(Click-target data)
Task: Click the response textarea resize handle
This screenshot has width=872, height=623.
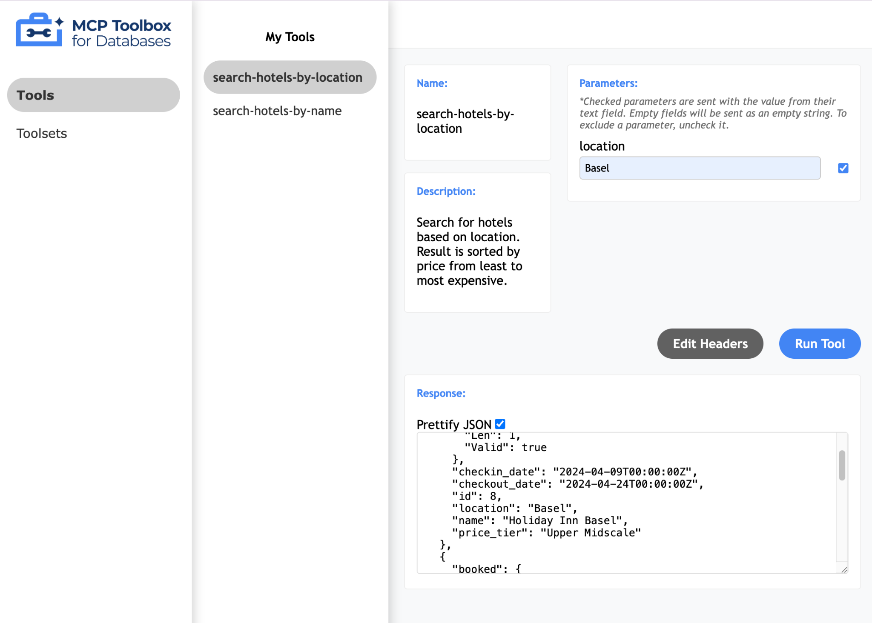Action: coord(844,570)
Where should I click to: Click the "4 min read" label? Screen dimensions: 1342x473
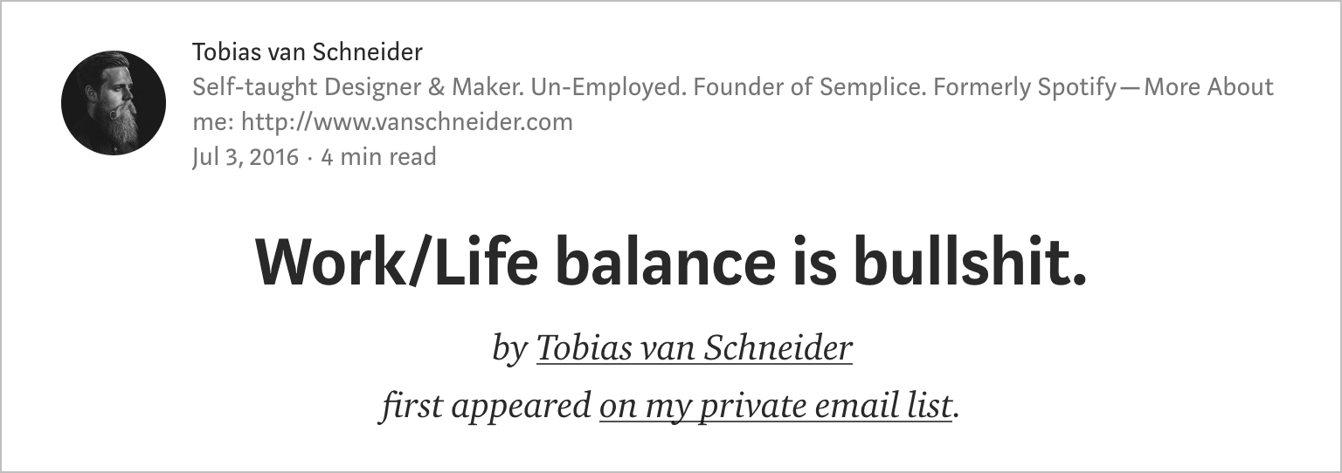point(379,157)
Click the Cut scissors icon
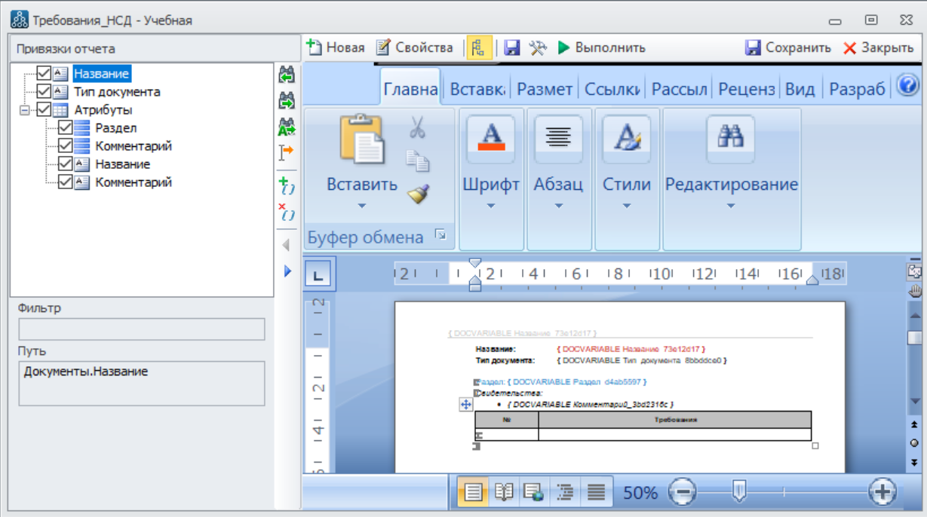 (x=417, y=127)
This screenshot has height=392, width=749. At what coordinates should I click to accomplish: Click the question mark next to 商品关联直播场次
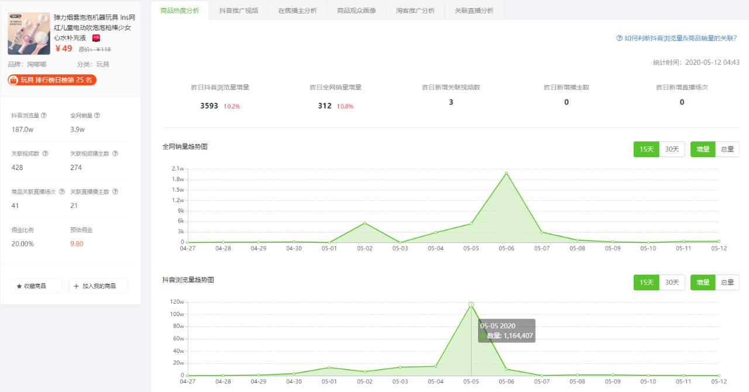pos(61,191)
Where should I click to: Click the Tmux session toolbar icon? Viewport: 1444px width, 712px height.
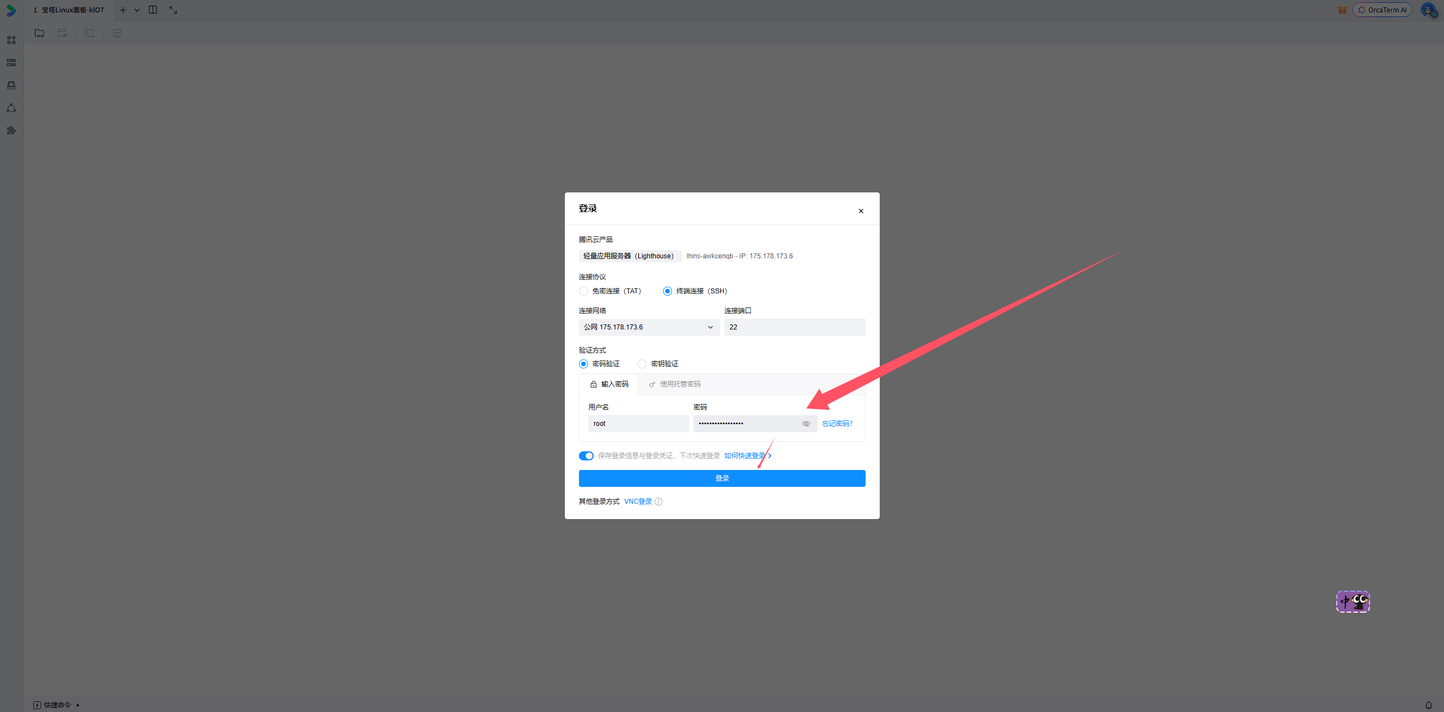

Problem:
Can you return every line of the material above word for word, leaving out the pictures?

Correct result:
Task: Click the response textarea resize handle
This screenshot has width=872, height=623.
Action: coord(844,570)
Where should I click to: Click the "4 min read" label? Screen dimensions: 1342x473
point(379,157)
Click the Cut scissors icon
 (x=417, y=127)
This screenshot has height=392, width=749. At what coordinates should I click to accomplish: Click the question mark next to 商品关联直播场次
pos(61,191)
Where should I click to: Click the Tmux session toolbar icon? Viewport: 1444px width, 712px height.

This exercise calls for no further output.